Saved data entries
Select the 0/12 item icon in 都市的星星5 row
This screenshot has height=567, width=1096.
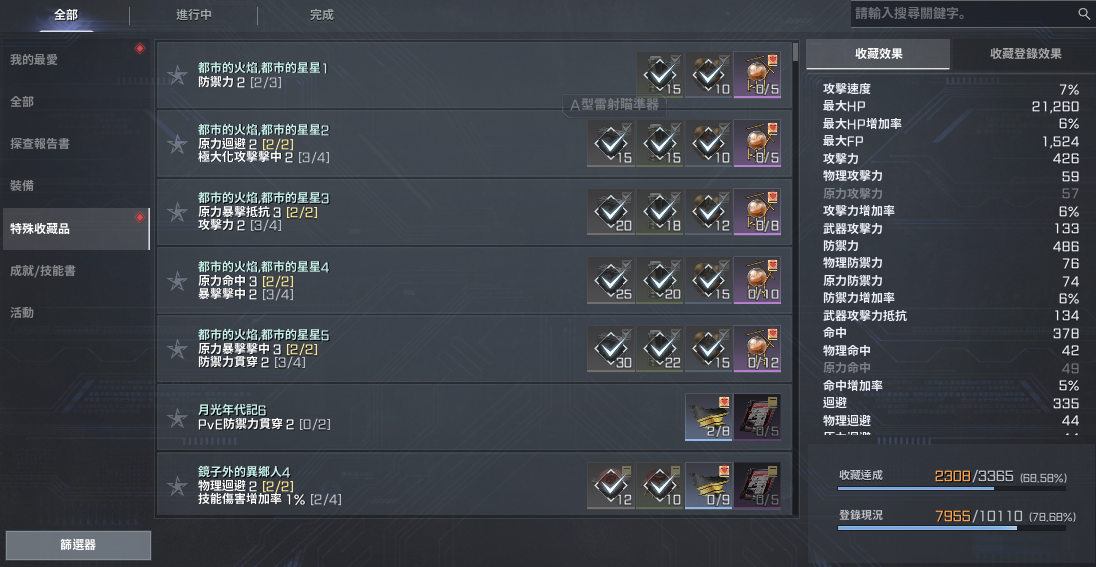point(757,349)
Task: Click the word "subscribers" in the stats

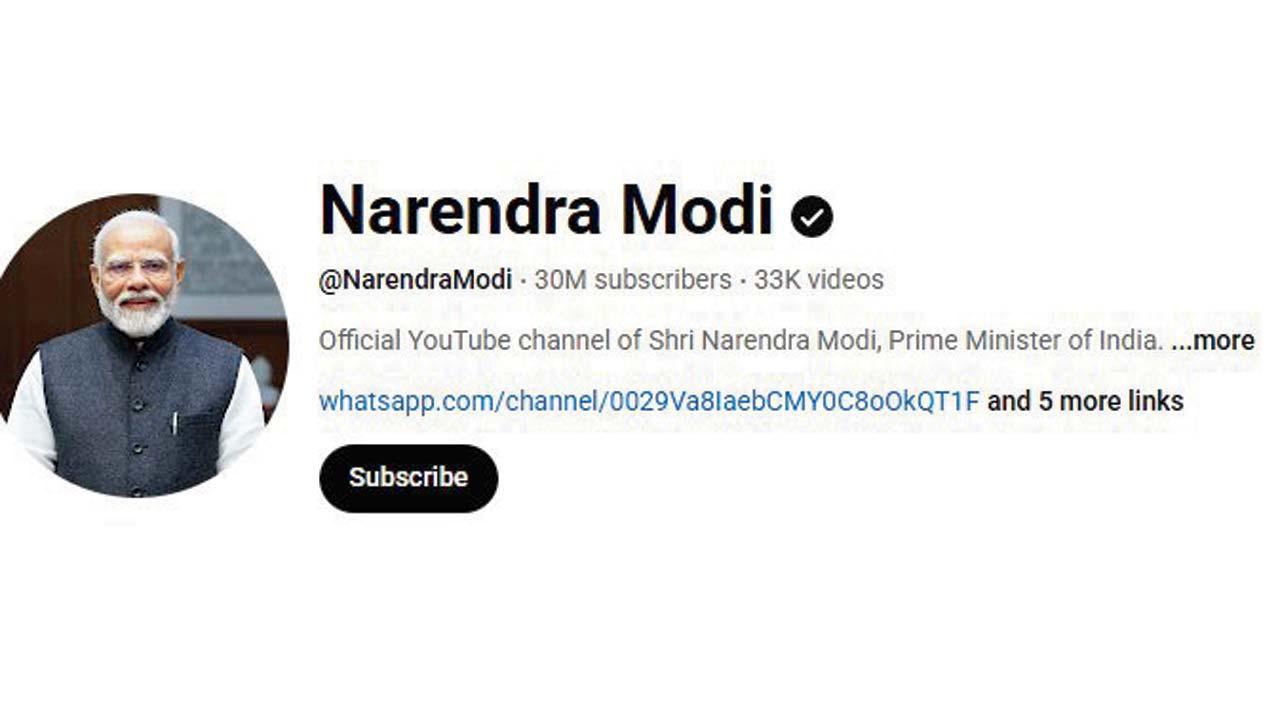Action: point(663,280)
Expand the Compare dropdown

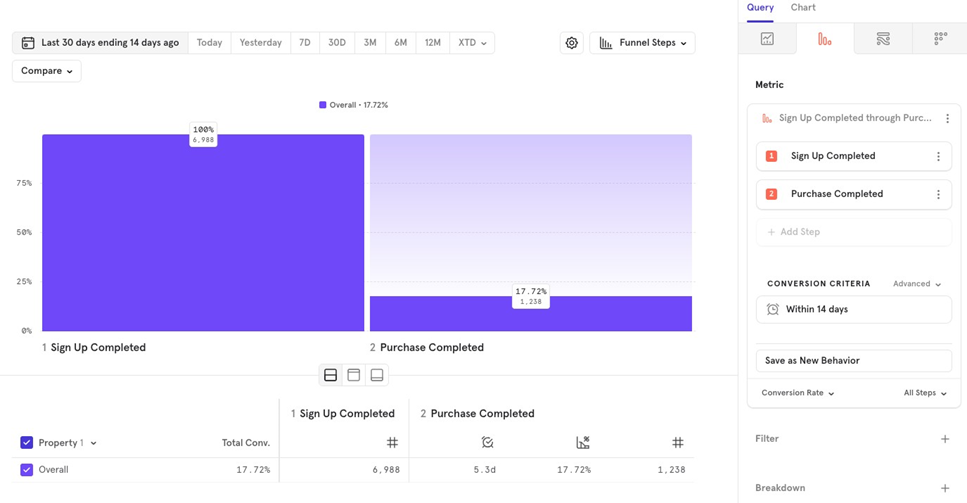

§ **Aim of the task**
Could the data be reproduced exactly, with the pictures omitted?

§ **Exercise answer**
Select the 0/12 item icon in 都市的星星5 row
This screenshot has height=567, width=1096.
point(757,349)
Task: Click the word "subscribers" in the stats

Action: point(663,280)
Expand the Compare dropdown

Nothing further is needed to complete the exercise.